9 is a perspective view of a haptic generating device coupled to a portable device according to the present invention.
10A through 10C illustrate a method of providing tactile feedback to a user by using various techniques.
11 is a diagram illustrating an example in which tactile feedback is generated using an electrostatic force according to the present invention.
FIG. 12 is a view showing an example of a coupling structure of a tactile feedback device using a tactile sensor according to the present invention.
FIG. 13 is a view showing an example of a coupling structure of a tactile feedback device using a contact resistance type tactile sensor according to the present invention.
14 is a bottom view of an example of the haptic generating device of the present invention.
15 is a flowchart sequentially showing a method for generating tactile sensations according to the present invention.
16A to 16D illustrate an example of a tactile presentation system that may be developed using a haptic generating device.

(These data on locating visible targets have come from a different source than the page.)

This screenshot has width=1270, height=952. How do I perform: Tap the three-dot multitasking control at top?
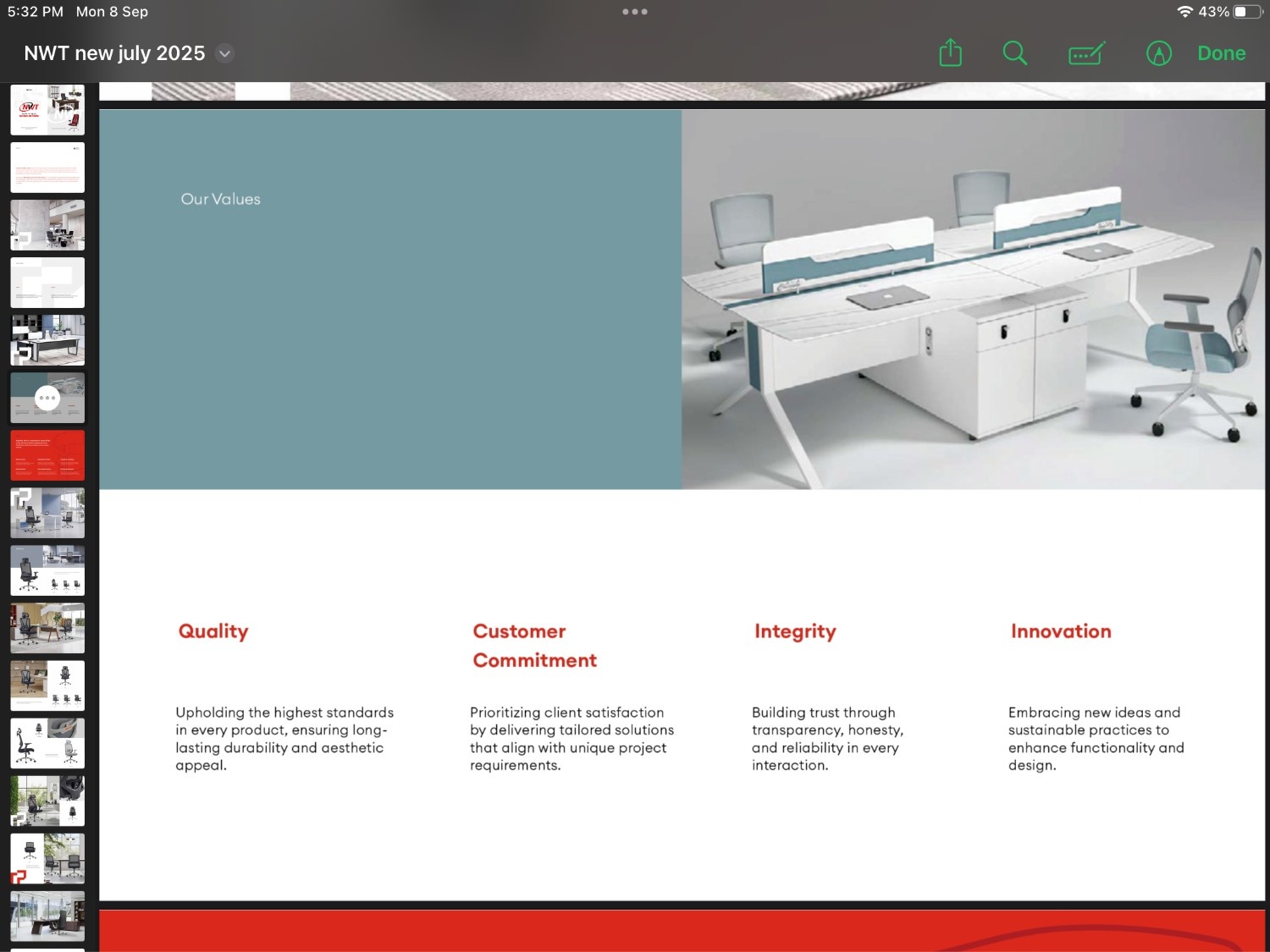click(x=634, y=12)
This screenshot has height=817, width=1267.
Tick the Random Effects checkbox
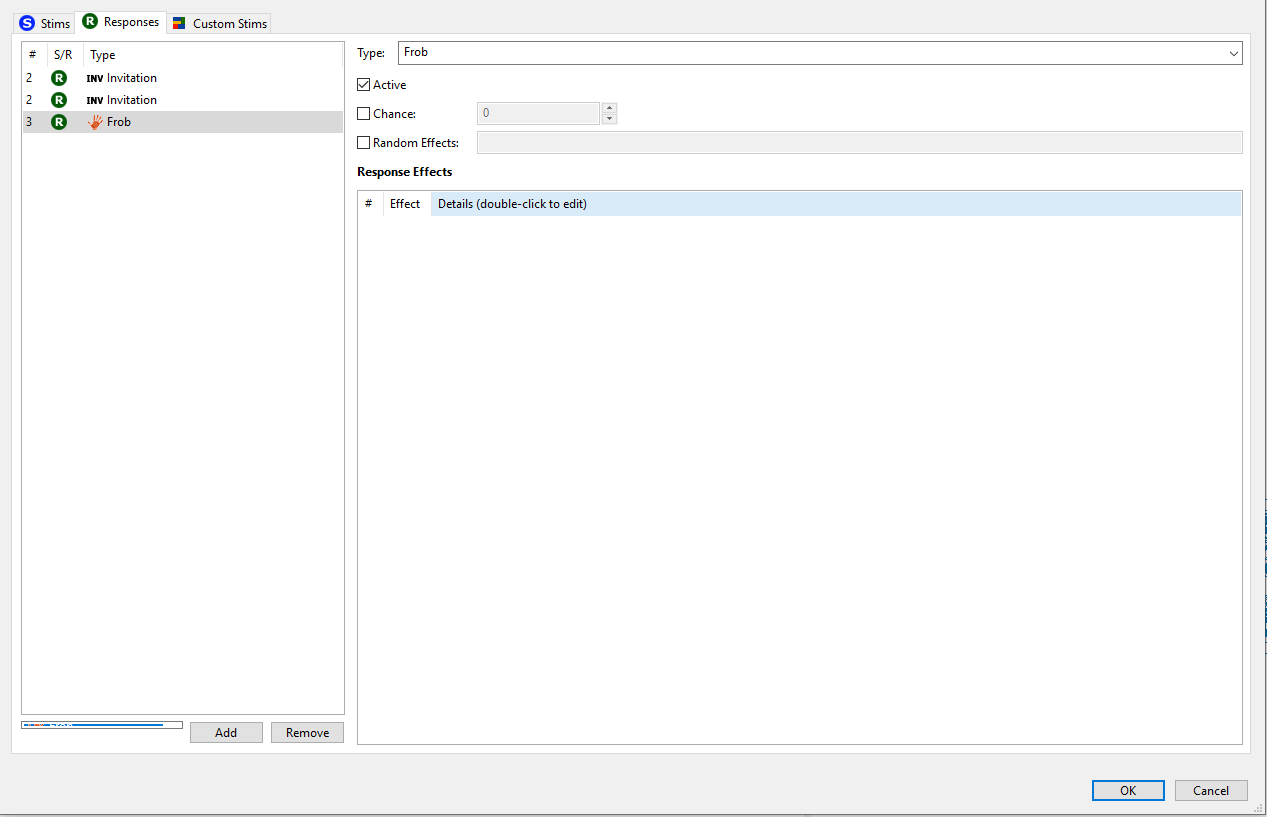pyautogui.click(x=364, y=143)
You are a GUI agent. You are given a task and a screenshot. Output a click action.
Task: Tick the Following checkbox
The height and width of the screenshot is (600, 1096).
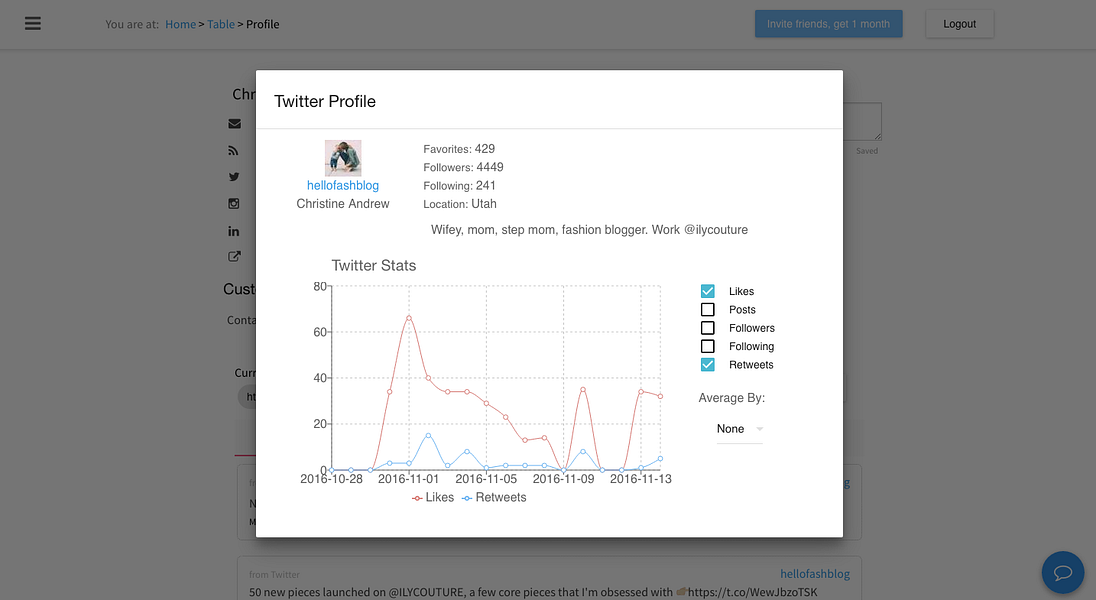point(707,346)
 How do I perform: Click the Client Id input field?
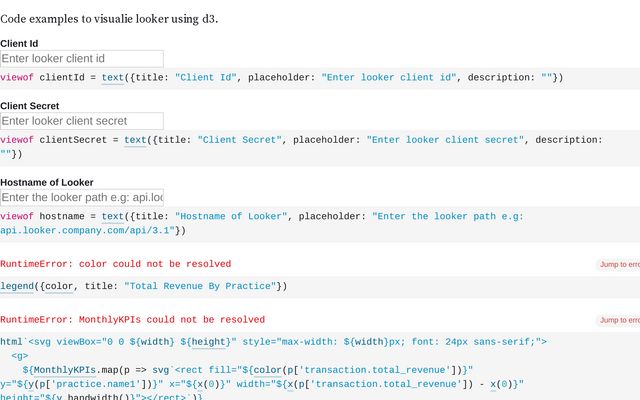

Hereinafter, a preferred embodiment of the present invention will be described with reference to the drawings. In addition, the embodiment described below does not unduly limit the content of the present invention described in the claims, and the entire structure described in this embodiment is not necessarily essential as the solution means of the present invention.

1 is a configuration diagram showing the configuration of the haptic generating device according to the present invention, Figures 2 and 3 is a configuration diagram showing in detail the tactile generating means according to the present invention.

As shown in Figures 1 to 3, the haptic generating device according to the present invention may be composed of a control means 200 and a near sense generating module 300. Here, the muscle sensation generating module 300 may be used in combination with the haptic generating means, and for the sake of convenience, hereinafter, the muscle sensation generating module 300 will be described in unified terms.

The near sense generation module 300 may be configured in more detail by the magnetic field generating means 301 or the electric field generating means 303 and the flanger 305.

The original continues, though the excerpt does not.